Material and methods
Review of the literature and analysis of the multiple pathways through which the industry has directly or indirectly infiltrated the broader healthcare systems. We present the analysis of the industry influences at the following levels: (i) evidence base production, (ii) evidence synthesis, (iii) understanding of safety and harms issues, (iv) cost-effectiveness evaluation, (v) clinical practice guidelines formation, (vi) healthcare professional education, (vii) healthcare practice, (viii) healthcare consumer's decisions.

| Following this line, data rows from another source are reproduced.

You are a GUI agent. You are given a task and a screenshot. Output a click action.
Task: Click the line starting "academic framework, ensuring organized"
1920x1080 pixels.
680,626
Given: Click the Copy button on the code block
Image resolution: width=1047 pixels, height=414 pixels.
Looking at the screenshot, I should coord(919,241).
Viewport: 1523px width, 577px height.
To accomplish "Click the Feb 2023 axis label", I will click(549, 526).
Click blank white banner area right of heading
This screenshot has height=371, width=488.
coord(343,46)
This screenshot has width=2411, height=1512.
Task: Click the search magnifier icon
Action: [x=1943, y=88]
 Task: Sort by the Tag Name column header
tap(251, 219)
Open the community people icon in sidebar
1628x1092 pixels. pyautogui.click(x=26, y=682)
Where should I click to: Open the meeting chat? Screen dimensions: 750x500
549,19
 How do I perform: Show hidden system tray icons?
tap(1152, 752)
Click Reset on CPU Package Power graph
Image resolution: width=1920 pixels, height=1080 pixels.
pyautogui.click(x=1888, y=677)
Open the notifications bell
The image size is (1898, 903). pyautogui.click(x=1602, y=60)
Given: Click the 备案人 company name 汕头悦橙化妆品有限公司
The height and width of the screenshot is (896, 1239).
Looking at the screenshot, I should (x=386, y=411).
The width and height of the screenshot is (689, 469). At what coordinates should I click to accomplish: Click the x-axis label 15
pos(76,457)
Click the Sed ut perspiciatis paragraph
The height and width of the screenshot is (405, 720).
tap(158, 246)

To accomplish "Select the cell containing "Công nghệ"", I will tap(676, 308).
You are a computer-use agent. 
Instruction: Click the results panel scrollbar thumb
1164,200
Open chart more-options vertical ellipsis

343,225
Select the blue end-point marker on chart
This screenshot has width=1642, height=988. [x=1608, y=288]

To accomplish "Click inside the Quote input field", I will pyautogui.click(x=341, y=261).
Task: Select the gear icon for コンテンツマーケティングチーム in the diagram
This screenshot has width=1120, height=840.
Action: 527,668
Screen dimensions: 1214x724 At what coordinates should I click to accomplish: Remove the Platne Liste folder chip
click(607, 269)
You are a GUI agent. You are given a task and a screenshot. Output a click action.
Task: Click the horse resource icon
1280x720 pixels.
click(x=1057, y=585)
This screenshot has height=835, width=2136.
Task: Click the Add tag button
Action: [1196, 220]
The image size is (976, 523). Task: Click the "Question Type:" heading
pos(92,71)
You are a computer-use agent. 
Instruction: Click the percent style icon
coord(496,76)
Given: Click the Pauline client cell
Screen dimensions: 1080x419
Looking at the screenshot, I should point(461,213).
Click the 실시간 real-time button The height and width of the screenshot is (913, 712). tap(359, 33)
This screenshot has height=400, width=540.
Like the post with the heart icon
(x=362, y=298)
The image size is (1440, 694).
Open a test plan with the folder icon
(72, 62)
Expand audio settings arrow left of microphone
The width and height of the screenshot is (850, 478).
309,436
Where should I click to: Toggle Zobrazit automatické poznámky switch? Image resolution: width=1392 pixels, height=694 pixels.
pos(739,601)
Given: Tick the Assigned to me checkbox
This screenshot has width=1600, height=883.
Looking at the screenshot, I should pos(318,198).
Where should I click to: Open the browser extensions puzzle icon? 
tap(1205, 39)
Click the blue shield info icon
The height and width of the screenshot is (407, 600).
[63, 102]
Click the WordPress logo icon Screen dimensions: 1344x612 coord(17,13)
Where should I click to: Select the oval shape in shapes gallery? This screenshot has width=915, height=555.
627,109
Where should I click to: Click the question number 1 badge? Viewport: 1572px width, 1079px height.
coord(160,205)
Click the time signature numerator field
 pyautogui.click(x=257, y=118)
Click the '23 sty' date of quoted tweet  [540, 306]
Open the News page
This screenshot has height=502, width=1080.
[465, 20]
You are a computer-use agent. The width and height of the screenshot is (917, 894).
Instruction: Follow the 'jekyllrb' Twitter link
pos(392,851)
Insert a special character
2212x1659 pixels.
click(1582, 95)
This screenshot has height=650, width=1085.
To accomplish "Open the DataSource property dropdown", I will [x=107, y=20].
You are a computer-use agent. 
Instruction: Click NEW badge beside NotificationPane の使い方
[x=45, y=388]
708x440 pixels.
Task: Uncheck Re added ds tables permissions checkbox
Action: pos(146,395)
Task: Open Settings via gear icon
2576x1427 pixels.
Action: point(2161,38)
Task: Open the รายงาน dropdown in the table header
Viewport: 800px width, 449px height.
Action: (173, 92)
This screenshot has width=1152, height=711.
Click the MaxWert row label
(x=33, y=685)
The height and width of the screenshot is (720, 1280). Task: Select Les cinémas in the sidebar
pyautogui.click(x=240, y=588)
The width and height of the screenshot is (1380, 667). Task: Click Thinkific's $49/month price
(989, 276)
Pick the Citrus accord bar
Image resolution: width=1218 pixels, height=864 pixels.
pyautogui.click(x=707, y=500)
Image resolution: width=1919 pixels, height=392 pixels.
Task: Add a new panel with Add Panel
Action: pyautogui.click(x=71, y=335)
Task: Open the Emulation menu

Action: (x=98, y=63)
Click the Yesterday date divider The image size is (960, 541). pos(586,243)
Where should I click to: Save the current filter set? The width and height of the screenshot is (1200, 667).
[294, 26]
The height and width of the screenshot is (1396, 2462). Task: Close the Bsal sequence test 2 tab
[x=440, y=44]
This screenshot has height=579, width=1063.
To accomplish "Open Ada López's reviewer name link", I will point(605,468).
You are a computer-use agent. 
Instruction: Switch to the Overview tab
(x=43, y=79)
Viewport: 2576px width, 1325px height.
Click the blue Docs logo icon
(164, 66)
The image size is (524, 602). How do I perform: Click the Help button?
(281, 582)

We located abundance of consistent evidence demonstrating that the industry has created means to intervene in all steps of the processes that determine healthcare research, strategy, expenditure, practice and education. As a result of these interferences, the benefits of drugs and other products are often exaggerated and their potential harms are downplayed, and clinical guidelines, medical practice, and healthcare expenditure decisions are biased.
To serve its interests, the industry masterfully influences evidence base production, evidence synthesis, understanding of harms issues, cost-effectiveness evaluations, clinical practice guidelines and healthcare professional education and also exerts direct influences on professional decisions and health consumers. There is an urgent need for regulation and other action towards redefining the mission of medicine towards a more objective and patient-, population- and society-benefit direction that is free from conflict of interests.